December 4 2008
Here is a follow up. This was from about the Ides of October.
Remember the day I wrote about regarding fear? When I got the confirmation from Compassion International about our visit with Tine? I wanted to be in a dark corner. And don't find me. That was a bad day.
There have been better days since then...
I knew before it happened that the summit of Guadalupe Peak would do something to us. I was hoping it would be a changing event for Wesley. I think it will be a milestone for him. When he thinks he can't do something I will remind him that he summited the highest point in Texas. There are only 13 states with higher peaks.
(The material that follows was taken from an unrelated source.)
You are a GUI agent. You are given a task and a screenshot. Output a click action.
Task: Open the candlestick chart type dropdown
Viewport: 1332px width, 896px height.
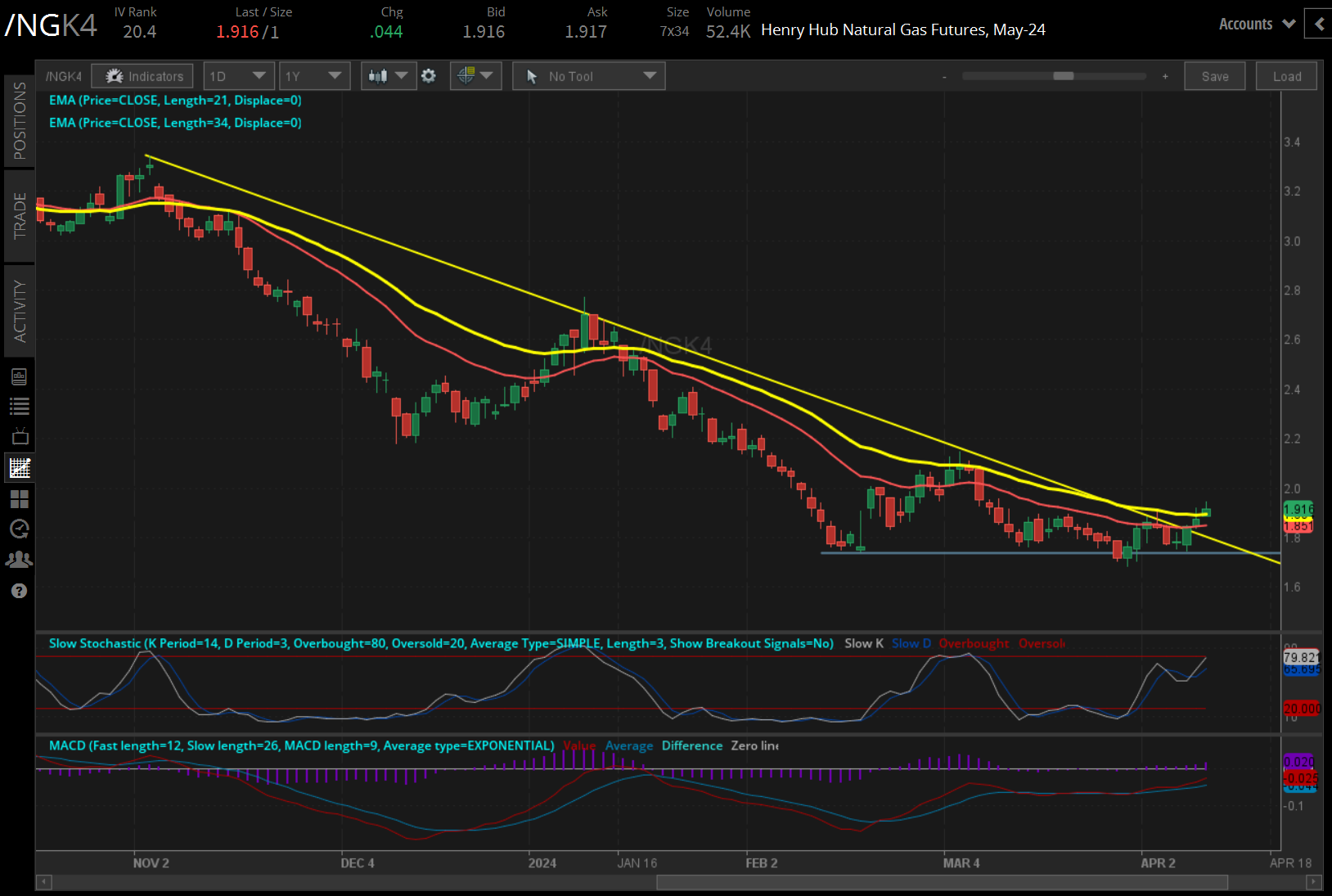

And there are not that many 11 year olds who can make that claim.
Guadalupe Peak is located in far west Texas, about 150 miles from El Paso. It is so remote that we actually stayed in Carlsbad New Mexico the night before we climbed it. The summit is 8749 ft. Now, I have slept and skied at higher elevations, but for Texas, that’s still a pretty good ascent.
We hiked up 3000 vertical feet in about 4 miles. We left at noon, and returned at around 6:30.
This was part of an extended weekend trek for the 7 of us. And, it was a trip none of the kids nor Ruth had ever been on. In 5 days we hiked in the Davis Mountains, attended a Star Party at McDonald Observatory, rafted the Santa Elena Canyon on the Rio Grande, ate lunch in Mexico, swam in a natural spring pool in Balmhorea, surfed down sand dunes in Monahans, and climbed Guadalupe Peak. Whew.
No cell phones. No email. No electronics. Just us.
The purpose was to discover what 7 Shoreys looked like. It's different. And it's good.
K'Leigh and Jonathan had to go back to college before the Guadalupe Peak day, but the other boys and Bethany and I made the trek.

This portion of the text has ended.